Aflossingen op leningen
Gewijzigde inzichten in het leengedrag van agentschappen en RWT’s leiden tot een aanpassing van de voorziene ontvangsten. Doordat in 2018 meer is afgelost (door vervroegde aflossingen) wordt in latere jaren minder aan aflossingen op leningen ontvangen.
Rente derivaten
De raming van de renteontvangsten op renteswaps is naar beneden bijgesteld als gevolg van het voortijdig beëindigen van rentederivaten. De raming is tevens bijgesteld als gevolg van de geactualiseerde rentestanden in de CEP-raming van het CPB.

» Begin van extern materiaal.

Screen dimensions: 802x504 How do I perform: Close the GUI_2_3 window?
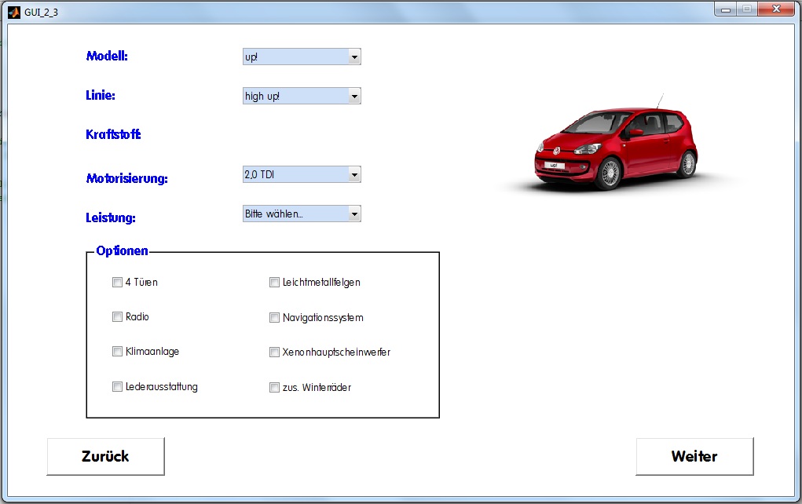click(775, 9)
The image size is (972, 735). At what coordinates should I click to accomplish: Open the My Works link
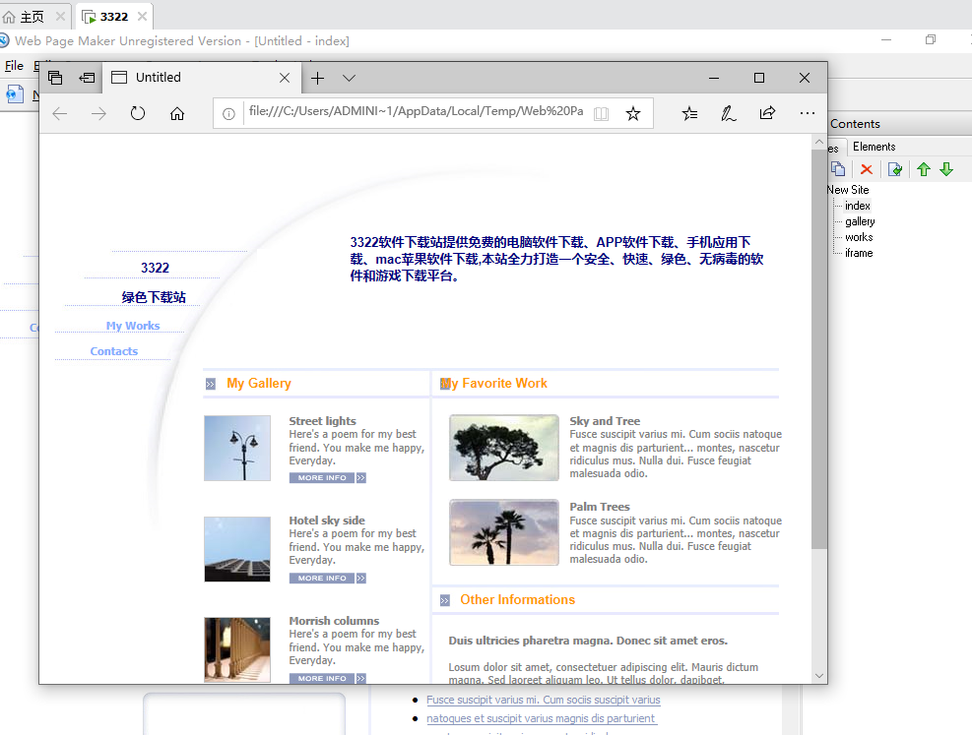133,326
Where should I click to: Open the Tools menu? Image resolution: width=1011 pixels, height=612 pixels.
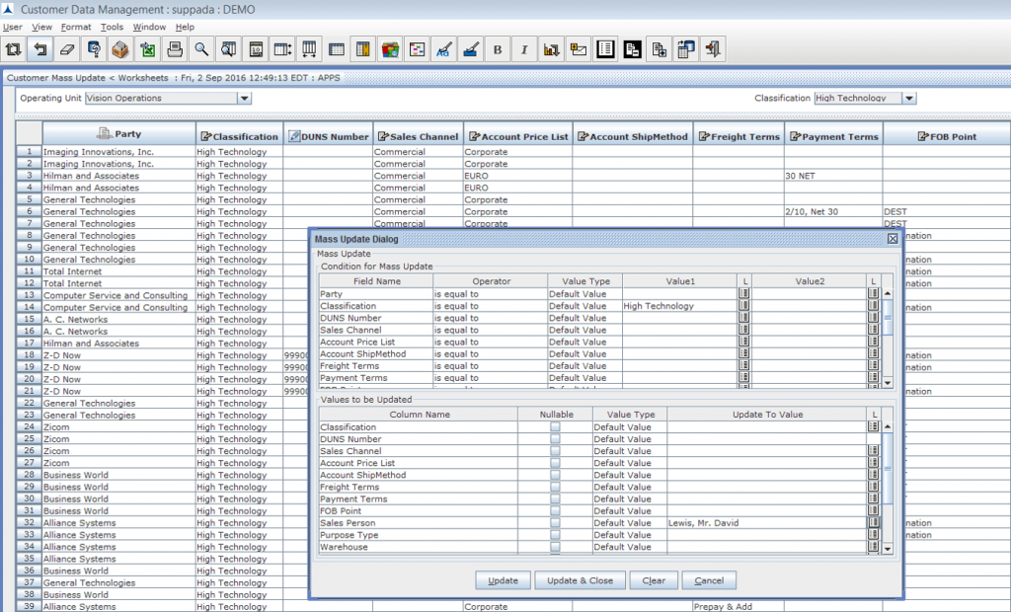click(x=112, y=27)
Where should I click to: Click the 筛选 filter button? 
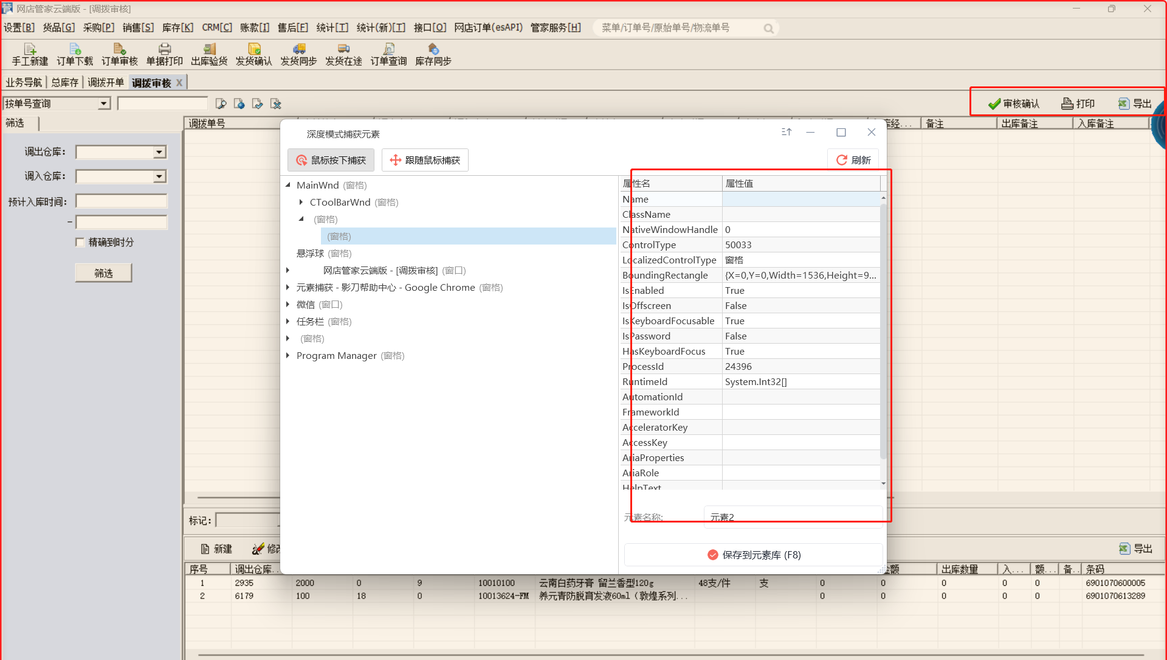pyautogui.click(x=103, y=273)
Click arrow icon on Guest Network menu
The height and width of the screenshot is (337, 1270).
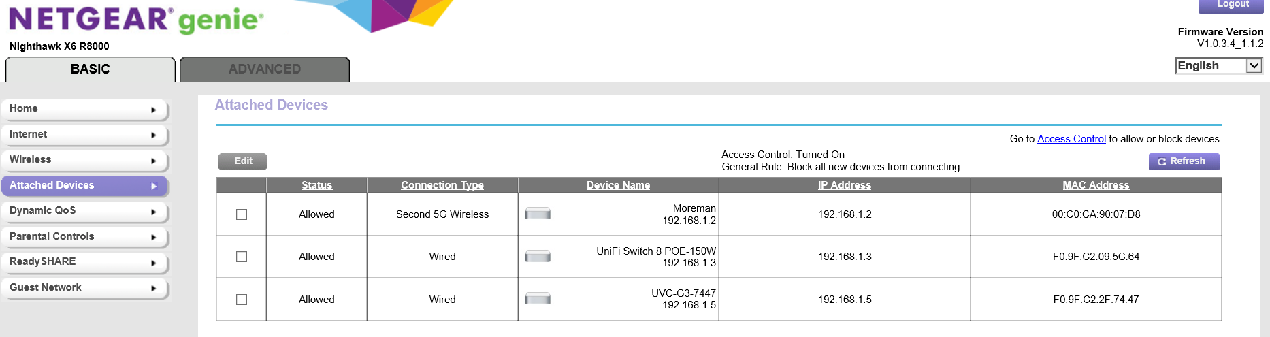pos(154,289)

Voortijdige beëindiging derivaten
Er is sprake geweest van het voortijdig beëindigen van een aantal rentederivaten. Bij het beëindigen van een rentederivaat wordt de actuele marktwaarde van het derivaat verrekend tussen beide partijen. De beëindigde rentederivaten hebben per saldo een voor de staat positieve marktwaarde, waardoor er sprake is van eenmalige ontvangsten. Daar staat tegenover dat op een beëindigd rentederivaat meerjarig geen rente meer wordt ontvangen.